Broadhurst was appointed national campaign director in 2023, two years before the next expected campaign, to be the Liberals’ point man on the next election. His job was to make sure the party platform, messaging, candidates, money, ad buys and volunteers were ready to go once the election was called. Although the contest isn’t scheduled until October 2025, the Liberals hold a minority of the seats in the House of Commons and an election can be triggered if the Liberals cannot get either the NDP, the Bloc Québécois, or the Conservatives to side with them during a confidence vote. Days ago, Broadhurst was still scheduled to brief members of Parliament at national caucus meetings next week in Nanaimo.
As of Thursday afternoon, discussions were still ongoing as to who would replace him.
There are two tough byelections ahead for the Liberals on Sept. 16 — in the Winnipeg riding of Elmwood–Transcona, which is likely a Conservative or NDP win, and in Montreal, where there is a race for the longtime Liberal seat of LaSalle–Émard–Verdun, a contest that may be a tough three-way fight between the Grits, NDP and Bloc Québécois. A defeat there could renew calls for the prime minister to step aside.
Publicly, Trudeau has been adamant he is sticking around for a fourth election. Last month, during the government’s cabinet retreat in Halifax, a parade of ministers took turns at the microphone pledging their support for the prime minister.
But public opinion polling shows there is little appetite across the country for Trudeau or a fourth Liberal term.
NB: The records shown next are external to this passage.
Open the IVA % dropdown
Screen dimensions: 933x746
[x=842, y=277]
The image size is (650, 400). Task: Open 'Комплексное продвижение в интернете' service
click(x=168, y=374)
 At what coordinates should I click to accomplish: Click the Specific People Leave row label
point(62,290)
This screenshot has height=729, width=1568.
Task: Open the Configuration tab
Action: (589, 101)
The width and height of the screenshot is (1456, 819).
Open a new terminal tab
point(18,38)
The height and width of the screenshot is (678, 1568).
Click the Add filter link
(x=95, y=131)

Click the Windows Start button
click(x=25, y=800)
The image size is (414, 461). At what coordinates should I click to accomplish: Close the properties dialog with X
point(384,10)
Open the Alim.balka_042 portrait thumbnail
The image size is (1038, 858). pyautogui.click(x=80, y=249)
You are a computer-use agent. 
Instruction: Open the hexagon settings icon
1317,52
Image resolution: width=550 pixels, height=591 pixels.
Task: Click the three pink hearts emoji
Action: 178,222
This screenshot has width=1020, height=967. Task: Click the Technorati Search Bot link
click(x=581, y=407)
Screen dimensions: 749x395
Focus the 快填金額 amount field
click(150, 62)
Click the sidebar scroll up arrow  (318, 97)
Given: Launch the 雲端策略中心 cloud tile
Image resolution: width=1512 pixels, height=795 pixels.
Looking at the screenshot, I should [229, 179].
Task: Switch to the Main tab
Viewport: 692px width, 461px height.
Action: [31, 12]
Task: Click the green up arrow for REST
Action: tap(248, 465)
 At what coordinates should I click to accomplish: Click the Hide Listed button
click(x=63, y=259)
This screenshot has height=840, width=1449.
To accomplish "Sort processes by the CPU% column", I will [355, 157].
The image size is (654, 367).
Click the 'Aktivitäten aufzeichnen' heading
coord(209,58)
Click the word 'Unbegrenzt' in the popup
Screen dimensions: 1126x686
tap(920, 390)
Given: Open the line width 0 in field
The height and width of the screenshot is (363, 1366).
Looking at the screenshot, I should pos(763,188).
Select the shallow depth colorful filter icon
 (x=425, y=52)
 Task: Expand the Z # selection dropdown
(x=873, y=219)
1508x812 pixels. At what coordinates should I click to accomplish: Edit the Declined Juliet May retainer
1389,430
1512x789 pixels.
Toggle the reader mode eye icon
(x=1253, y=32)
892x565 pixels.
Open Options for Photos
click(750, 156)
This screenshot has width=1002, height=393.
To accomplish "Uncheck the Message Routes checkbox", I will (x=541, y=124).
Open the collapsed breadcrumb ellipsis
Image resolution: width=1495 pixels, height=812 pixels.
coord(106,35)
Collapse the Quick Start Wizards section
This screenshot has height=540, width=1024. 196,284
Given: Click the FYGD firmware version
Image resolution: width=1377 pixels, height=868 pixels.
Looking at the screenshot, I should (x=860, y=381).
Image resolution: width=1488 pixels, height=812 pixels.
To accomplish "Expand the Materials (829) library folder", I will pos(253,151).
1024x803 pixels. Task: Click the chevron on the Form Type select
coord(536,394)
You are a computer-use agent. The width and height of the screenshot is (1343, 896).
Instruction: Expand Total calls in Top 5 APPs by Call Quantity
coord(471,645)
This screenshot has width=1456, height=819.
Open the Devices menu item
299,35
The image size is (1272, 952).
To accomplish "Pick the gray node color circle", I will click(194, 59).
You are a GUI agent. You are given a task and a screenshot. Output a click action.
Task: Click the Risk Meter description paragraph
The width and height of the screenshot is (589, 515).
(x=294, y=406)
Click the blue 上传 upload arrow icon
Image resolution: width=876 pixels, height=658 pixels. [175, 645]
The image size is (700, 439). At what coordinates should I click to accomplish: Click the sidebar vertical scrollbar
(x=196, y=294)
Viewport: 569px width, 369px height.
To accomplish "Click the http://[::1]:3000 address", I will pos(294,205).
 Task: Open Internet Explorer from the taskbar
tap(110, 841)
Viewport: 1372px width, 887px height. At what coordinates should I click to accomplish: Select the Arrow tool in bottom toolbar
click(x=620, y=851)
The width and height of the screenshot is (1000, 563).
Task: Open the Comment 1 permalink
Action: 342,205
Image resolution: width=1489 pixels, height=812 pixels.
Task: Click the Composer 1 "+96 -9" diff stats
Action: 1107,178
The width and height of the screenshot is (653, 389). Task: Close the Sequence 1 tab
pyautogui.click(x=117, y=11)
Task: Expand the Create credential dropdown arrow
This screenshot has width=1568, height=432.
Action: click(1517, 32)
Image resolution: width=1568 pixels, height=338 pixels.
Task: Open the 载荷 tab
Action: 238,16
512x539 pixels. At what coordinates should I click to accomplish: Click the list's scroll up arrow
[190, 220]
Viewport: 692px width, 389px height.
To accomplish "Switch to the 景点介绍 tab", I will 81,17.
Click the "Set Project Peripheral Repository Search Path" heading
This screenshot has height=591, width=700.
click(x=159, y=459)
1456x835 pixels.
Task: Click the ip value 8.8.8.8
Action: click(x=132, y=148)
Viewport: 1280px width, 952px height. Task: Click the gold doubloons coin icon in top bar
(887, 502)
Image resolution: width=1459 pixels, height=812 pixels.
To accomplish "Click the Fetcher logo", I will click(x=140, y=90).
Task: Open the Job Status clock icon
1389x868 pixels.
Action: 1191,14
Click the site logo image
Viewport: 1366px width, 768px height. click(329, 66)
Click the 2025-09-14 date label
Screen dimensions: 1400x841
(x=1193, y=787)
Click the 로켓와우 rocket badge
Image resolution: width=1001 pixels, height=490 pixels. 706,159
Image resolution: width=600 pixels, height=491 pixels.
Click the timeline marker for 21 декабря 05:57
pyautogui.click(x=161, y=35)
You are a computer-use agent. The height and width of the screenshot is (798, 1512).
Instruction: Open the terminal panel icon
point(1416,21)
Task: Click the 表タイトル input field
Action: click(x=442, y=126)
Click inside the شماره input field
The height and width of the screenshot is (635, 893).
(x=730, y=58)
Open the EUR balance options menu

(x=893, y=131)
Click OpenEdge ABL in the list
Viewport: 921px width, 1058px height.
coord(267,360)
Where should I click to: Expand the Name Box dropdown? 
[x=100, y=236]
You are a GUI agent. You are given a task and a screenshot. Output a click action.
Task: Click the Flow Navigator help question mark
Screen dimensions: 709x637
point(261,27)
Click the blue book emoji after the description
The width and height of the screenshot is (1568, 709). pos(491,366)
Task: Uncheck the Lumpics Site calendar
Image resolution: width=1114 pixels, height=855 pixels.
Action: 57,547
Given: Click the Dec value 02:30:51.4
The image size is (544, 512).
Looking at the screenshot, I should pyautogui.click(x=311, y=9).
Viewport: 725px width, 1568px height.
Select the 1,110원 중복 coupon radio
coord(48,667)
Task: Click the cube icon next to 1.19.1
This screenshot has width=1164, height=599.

The Liberals continue to trail Pierre Poilievre’s Conservatives in those polls by 20 percentage points, with the Tories in comfortable majority-government territory.
This summer, several Liberal MPs added their names to the growing list of those who won’t be seeking re-election, including a handful of cabinet ministers. Several of those bowing out of the next contest hold seats in ridings that will be tough races to win, especially with an unpopular leader. They have been told to hold announcements, if they can, until January.
Long seen as a party loyalist, Broadhurst was personally selected by Telford after the Liberals’ big win in 2015 to lead the party as national director. He went on to serve as a senior adviser in the Prime Minister’s Office and as well as to Deputy Prime Minister Chrystia Freeland, and played key roles in the last two elections, including as national campaign director in 2019.